─── Supplied entries ───

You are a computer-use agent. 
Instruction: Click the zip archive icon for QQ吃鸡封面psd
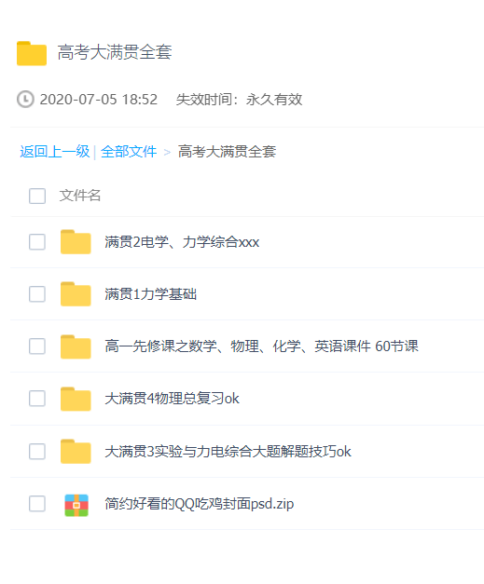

───
─── Supplied entries ───

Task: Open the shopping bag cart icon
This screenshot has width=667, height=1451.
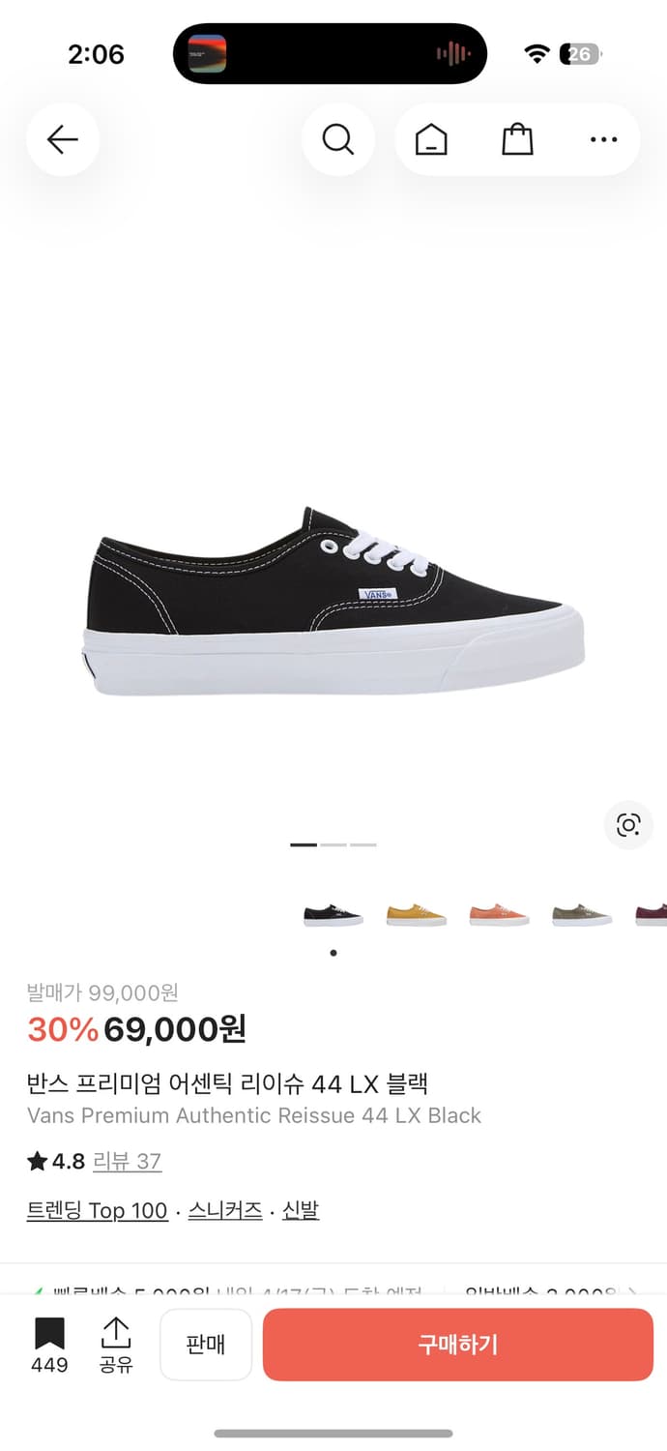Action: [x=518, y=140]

───

■ Instructions for the task
Retype exactly the lines of the data above that fall between the line with "You are a computer-use agent." and the line with "Instruction: Click the", inclusive, and add nothing.

■ Response area
You are a computer-use agent. 
Instruction: Click the zip archive icon for QQ吃鸡封面psd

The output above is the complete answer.